"A vida" destaca-se entre as três estréias
Artigo de Aramis Millarch originalmente publicado em 26 de julho de 1991
Apenas três estréias nesta semana de muitas continuações. Em compensação, são três filmes que merecem ser conferidos. No Plaza, apenas nas sessões noturnas (20/22 horas), "armadilhas do Amor" que, finalmente, dá chance de se conhecer no circuito comercial o trabalho de um dos mais elogiados cineastas da nova geração, discípulo de Robert Altman e cujos longas permaneciam inéditos no Brasil: Alan Rudolph. Desde 1977, quando fez "Welcome To L.A", enaltecido pela crítica americana, Rudolph vem sendo bem recebido em suas observações da vida americana e agora chega este seu filme com Tom Berenger, Elizabeth Perkins e Anne Archer.
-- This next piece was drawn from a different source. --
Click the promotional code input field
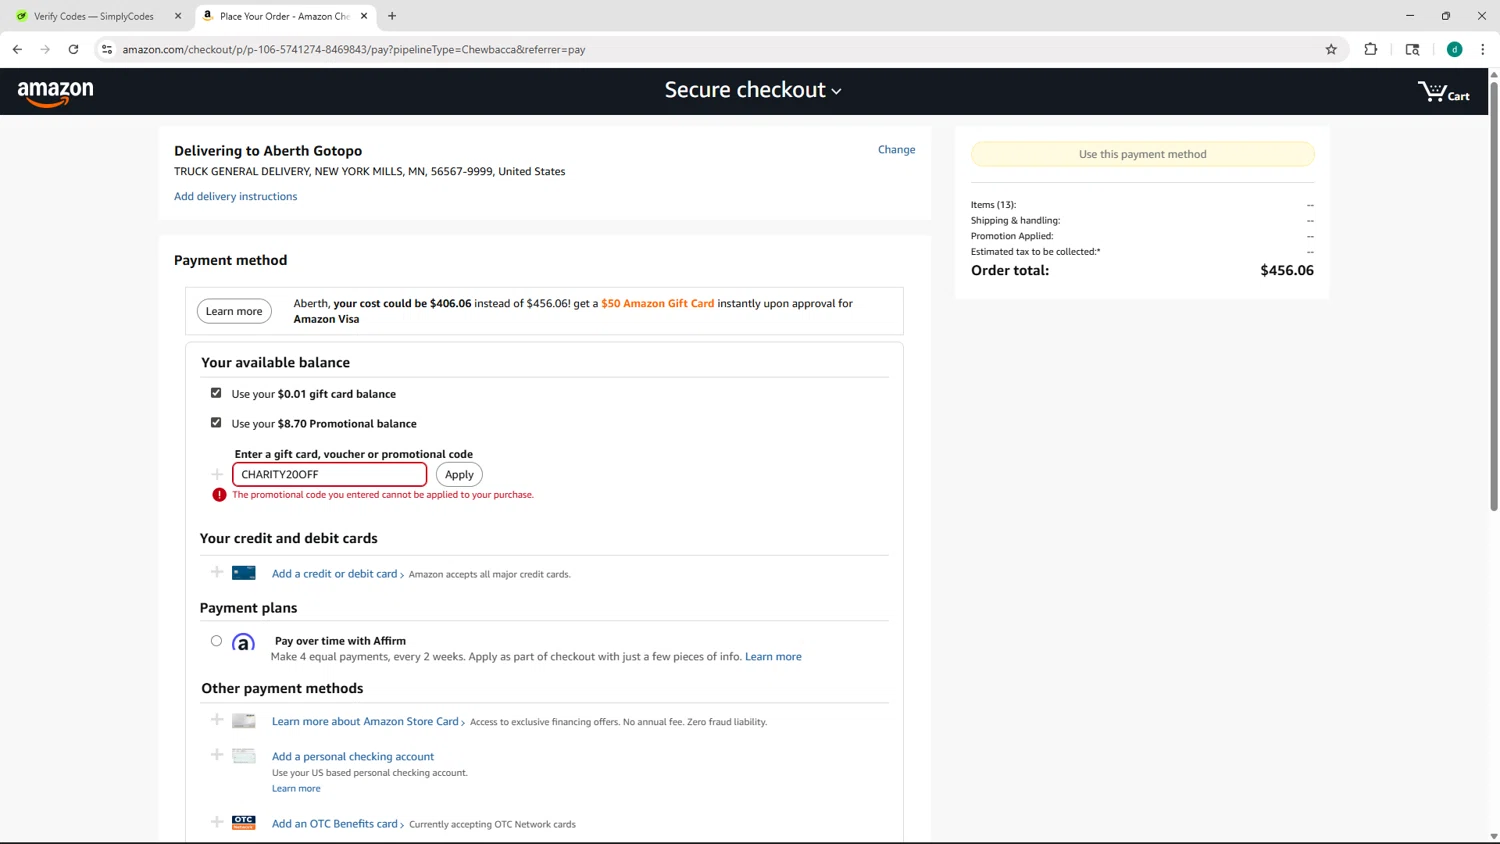The image size is (1500, 844). coord(329,474)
No Astor, apenas nas sessões noturnas, estréia "Gritos de Revolta" (Miles From Home), cuja maior atração para o público é a presença de Richard Gere, que nos anos 70 foi o galã que teve melhores chances de se tornar um superstar - sem conseguir. O diretor é um novato, Gary Sinise e no elenco está também Kevin Anderson.
A Vida segundo Tavernier - O Cine Luz (5 sessões) inicia hoje a exibição do imperdível filme "A Vida e Nada Mais", de Bertrand Tavernier. A lamentar, no entanto, que o excelente "Jesus de Montreal" seja substituído após apenas duas semanas em cartaz. Uma prova de incompetência da Fucucu que também continua a ofender o público ao programar intervalos de 25 minutos entre uma sessão e outra. É o caso de "A Lua Sangrenta" em exibição no Groff.
Basta lembrar dois dos quatorze filmes que Bertrand Tavernier (Lyon, 25/4/1941) realizou a partir de 1984 para credenciar este La Vie Et Rien D'Autre e como obra imperdível: "Round About Midnight", um clássico sobre jazz. "Un Dimanche a la campagne" (1984), que teve apenas quatro esquálidas exibições no Groff, dentro de um festival do cinema francês. Tavernier é autor também de um documentário recebido com entusiasmo internacionalmente. "Mississipi Blues"(em parceria com o americano Robert Parish), que dificilmente chegará ao Brasil.
Em "a Vida é Nada Mais", Tavernier trabalhando com o roteirista Jean Cosmos, aborda um tema que pode ser transposto ao Brasil recente: mortos sem sepulturas. Ambientado em 1920, duas mulheres, Irene (Sabine Azema, vista em "Melô" de Resnais), uma burguesa e Alice (Pascale Vignal), provinciana humilde, procuram pelos seus homens, dois entre os 350 mil desaparecidos na I Guerra Mundial, cem mil dos quais jamais identificados. Assim, o túmulo do Soldado Desconhecido ao lado do Arco do Triunfo, em Paris, tem a sua razão de existir - e a partir desta simbologia, Tavernier desenvolveu um filme de muita emoção e que, passados 71 anos, conserva intensa atualidade: a estupidez da guerra e o desaparecimento de seres queridos. A ação é concentrada em menos de uma semana (6 a 10 de novembro de 1920), na qual Irene e Alice encontram-se com o comandante Dellaplane (Phillipe Noiret, em seu 100o. filme), chefe do Centro de Procura e Identificação de Militares Mortos e Desaparecidos.
[Deste] encontro de duas mulheres angustiadas pela ausência dos homens que amaram com um militar responsável por uma difícil missão, nasce o clima para uma obra que exige grandes intérpretes e muita segurança na direção. Como fundo deste encontro, um cenário de destruição: o exército exuma em Grezancourt o que restou de um trem sanitário, destruído numa explosão num túnel convertido em túmulo. Famílias de luto, vindas das províncias e misturadas a militares cuja juventude lhes traz sempre uma canção aos lábios, uma malícia no olhar à passagem das moças - mas num momento de tensão: o túnel está afundado e no comboio ainda restam caixas de explosivos e gazes tóxicos que ameaçam aumentar a catástrofe. A fotografia é de Bruno De Keyzer e a trilha sonora de Oswald D'Andrea, um compositor ainda pouco conhecido no Brasil.
LEGENDA FOTO: Philippe Noiret e Sabine Azéma em "A vida e nada mais", no cine Luz a partir de hoje.